AVAILABLE DATA:
▼

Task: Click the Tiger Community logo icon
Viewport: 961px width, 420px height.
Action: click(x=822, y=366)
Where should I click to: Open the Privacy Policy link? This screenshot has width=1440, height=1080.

▲
▼

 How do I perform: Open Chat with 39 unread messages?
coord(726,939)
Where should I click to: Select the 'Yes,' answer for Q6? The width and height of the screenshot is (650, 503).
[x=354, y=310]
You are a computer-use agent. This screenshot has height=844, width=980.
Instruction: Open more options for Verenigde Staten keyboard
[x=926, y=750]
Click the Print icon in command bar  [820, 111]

▲
▼

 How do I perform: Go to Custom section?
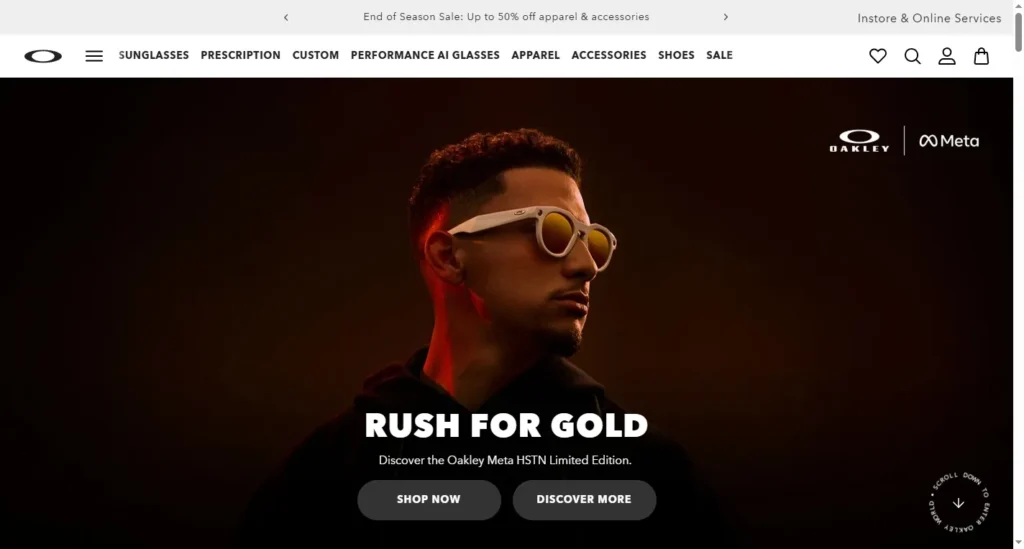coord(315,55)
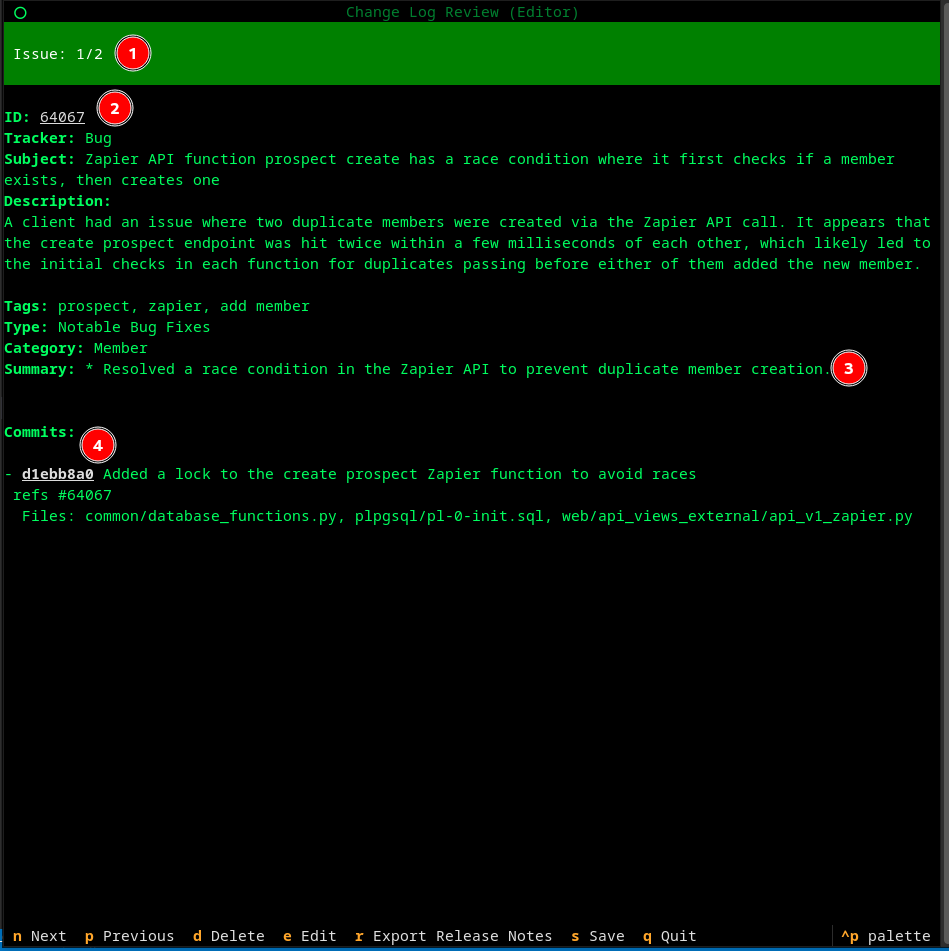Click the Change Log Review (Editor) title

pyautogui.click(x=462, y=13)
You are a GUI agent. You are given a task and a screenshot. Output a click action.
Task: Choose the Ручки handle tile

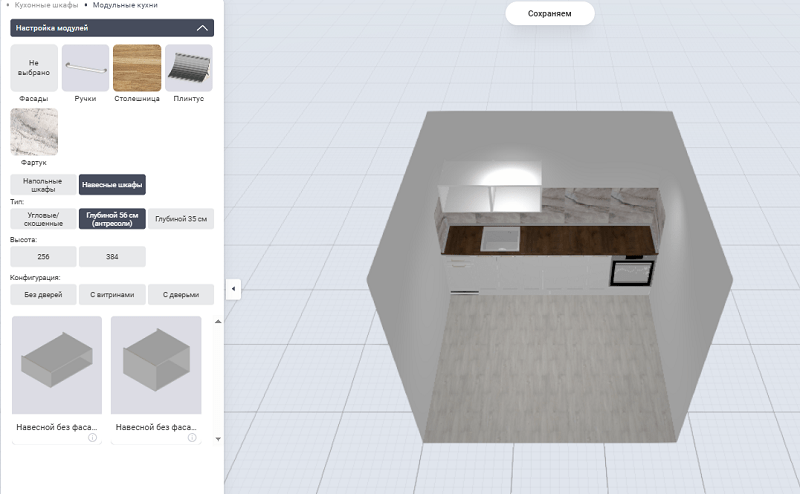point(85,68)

▲

WORK ORDER: Your answer must be a single number: how many lines of the entries above contain the string "This".

ANSWER BOX: 2